▶ [What you are asked to do]: Rewrite the rows from the line containing "Where should I" through the line containing "click(x=41, y=25)", requests included, and shift every coordinate in the answers by adding 57 to it. Leave the pictures out of the answer.

▶ [Rows]:
>>

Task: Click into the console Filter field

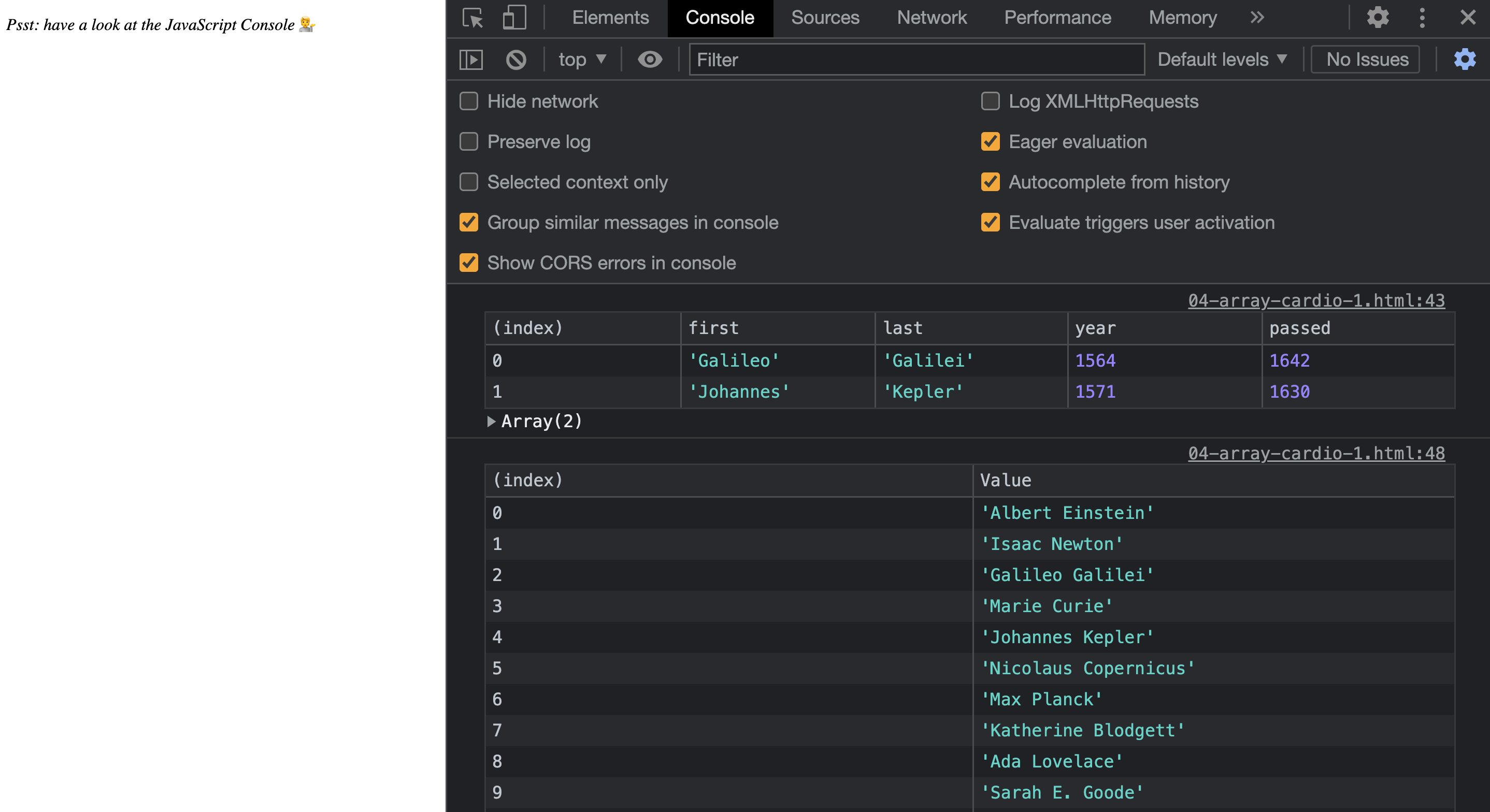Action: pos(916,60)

<<
>>

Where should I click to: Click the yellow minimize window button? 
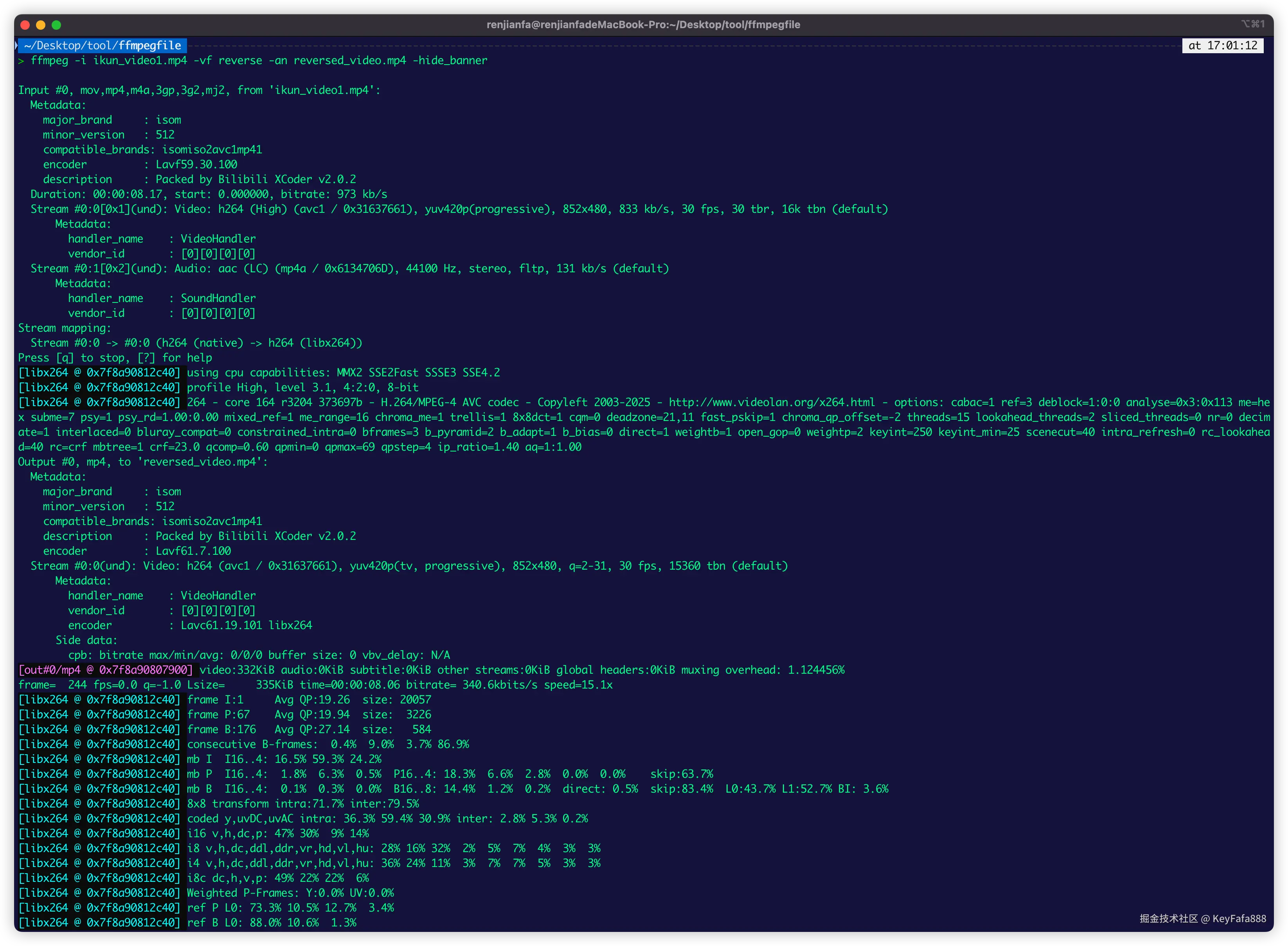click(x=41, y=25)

<<
>>

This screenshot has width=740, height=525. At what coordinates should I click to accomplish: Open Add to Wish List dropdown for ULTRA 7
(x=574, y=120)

<<

▶ [Complete response]:
Where should I click to: Click the yellow minimize window button? 
click(x=98, y=82)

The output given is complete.